The symptoms come on suddenly. “It’s that hit-by-a-truck feeling,” Hopkins told “Today.”

This particular mutation is now dominant in many countries, including Japan, the United Kingdom and Canada, Forbes reported.

The CDC currently lists Influenza A H3N2 as the cause of most flu cases in the United States. The extent of the spread of the subclade K mutation in the United States is unknown because the agency didn’t do any tracking for its FluView report during the recent government shutdown.

The latest data from the CDC, last updated on Nov. 19, shows that acute respiratory illness rates overall are low in Georgia.

The Georgia Department of Public Health reported less than 2 percent of emergency room visits were due to RSV, influenza and COVID-19. A combination of the three sent around 1 percent of patients to the ER as of Nov. 8, data showed Monday.

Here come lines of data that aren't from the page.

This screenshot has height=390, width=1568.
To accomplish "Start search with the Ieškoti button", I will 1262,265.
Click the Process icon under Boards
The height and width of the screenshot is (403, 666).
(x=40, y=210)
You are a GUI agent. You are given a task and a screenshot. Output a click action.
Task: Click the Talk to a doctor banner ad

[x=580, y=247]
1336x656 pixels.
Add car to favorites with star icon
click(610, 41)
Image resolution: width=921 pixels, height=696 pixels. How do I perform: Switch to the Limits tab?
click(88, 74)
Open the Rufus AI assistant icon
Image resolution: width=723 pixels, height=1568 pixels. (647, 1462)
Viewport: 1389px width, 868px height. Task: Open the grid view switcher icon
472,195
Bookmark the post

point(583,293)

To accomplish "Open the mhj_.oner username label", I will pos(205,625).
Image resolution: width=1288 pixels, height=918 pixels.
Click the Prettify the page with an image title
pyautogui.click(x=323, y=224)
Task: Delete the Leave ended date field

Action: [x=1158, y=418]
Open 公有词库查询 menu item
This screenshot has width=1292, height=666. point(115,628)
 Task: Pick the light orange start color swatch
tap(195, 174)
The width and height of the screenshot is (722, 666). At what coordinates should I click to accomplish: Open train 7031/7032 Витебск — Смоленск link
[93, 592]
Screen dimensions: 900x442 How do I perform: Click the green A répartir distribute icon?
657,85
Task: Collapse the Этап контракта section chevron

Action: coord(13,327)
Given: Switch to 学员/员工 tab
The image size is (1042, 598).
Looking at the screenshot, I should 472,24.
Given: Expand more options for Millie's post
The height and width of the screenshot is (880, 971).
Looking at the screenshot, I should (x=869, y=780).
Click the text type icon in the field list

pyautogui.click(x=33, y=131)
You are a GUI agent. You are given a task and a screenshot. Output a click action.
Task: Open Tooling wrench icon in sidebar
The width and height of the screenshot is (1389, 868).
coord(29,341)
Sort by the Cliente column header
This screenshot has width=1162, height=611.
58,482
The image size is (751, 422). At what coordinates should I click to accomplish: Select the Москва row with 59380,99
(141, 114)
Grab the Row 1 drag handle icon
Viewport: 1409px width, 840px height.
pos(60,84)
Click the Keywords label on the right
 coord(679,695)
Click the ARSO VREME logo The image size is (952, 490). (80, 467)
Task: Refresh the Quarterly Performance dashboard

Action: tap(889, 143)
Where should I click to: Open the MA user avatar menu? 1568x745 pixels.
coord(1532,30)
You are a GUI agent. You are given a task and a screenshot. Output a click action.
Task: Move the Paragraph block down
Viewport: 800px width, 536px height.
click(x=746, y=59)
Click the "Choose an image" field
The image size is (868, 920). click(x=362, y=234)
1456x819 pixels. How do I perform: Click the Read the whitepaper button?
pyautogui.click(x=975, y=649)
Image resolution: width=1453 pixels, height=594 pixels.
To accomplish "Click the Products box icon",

Nationwide, acute respiratory illnesses remain at low or very low levels, according to the CDC; however, emergency room visits for RSV are increasing in many states in the South and Southeast. COVID-19 activity remains low, and seasonal flu activity is low nationally but increasing, according to the surveillance report.

Wastewater surveillance reports from more than a dozen monitoring sites will provide a clearer picture of COVID, flu and RSV rates in Georgia when the data is updated Friday.

On Monday, it showed very low activity levels of the three illnesses.